-- Begin --
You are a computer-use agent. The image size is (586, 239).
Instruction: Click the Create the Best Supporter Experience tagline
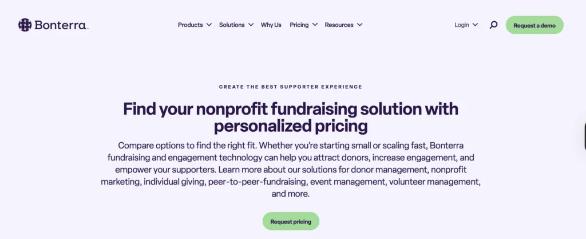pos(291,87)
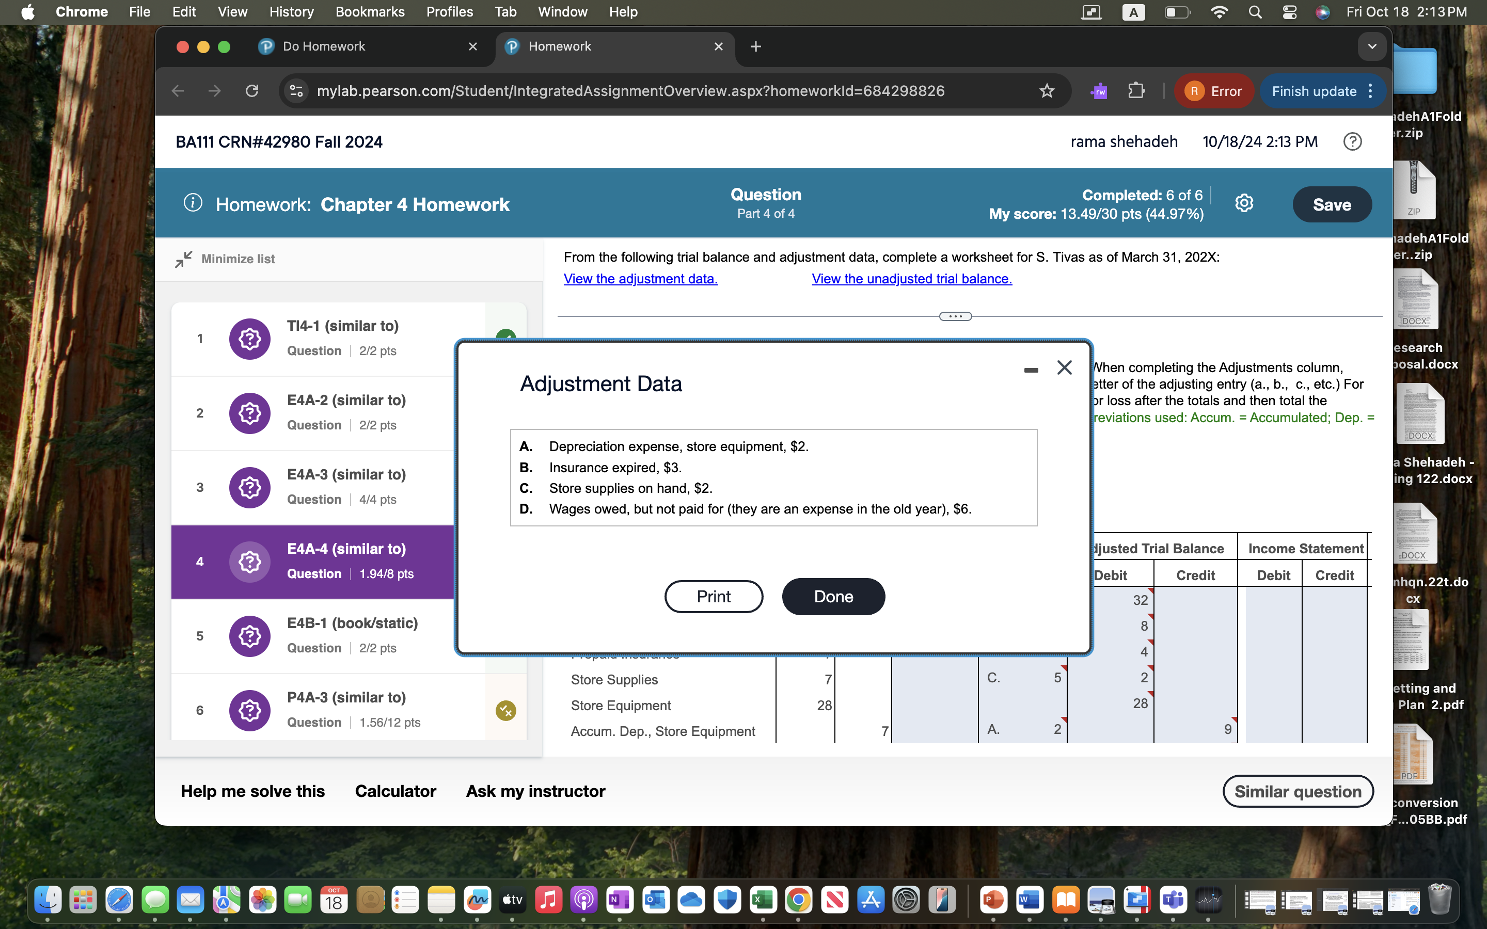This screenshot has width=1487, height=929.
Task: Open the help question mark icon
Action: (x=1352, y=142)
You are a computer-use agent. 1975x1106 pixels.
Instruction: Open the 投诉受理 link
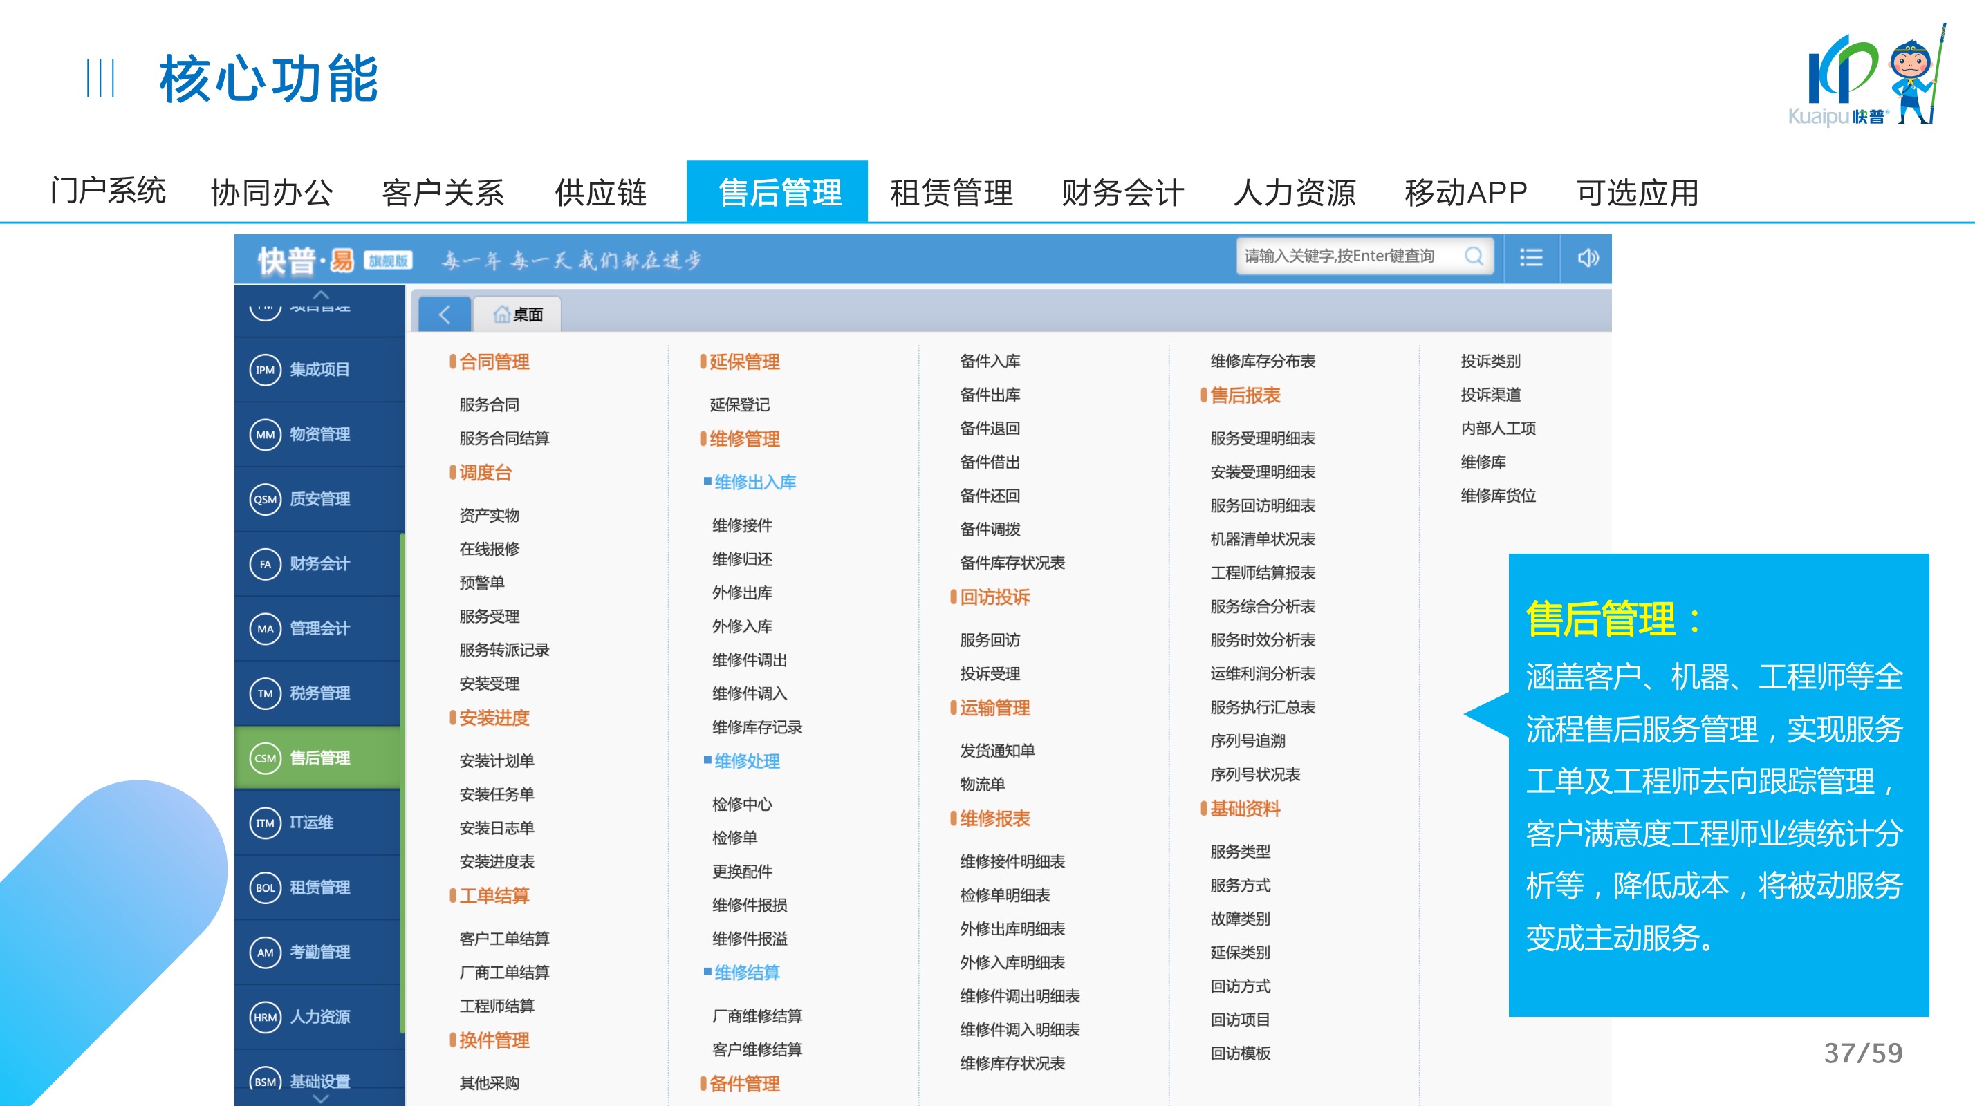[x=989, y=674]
-- End --
-- Begin --
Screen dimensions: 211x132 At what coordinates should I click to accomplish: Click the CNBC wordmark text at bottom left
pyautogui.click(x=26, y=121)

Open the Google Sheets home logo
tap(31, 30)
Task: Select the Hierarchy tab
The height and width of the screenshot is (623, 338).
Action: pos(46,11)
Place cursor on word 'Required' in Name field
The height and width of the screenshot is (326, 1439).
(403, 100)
-- End --
**Exercise task**
How many lines in the rows above contain the string "agent", matching case exactly? Reply with the number alone.

**Exercise response**
2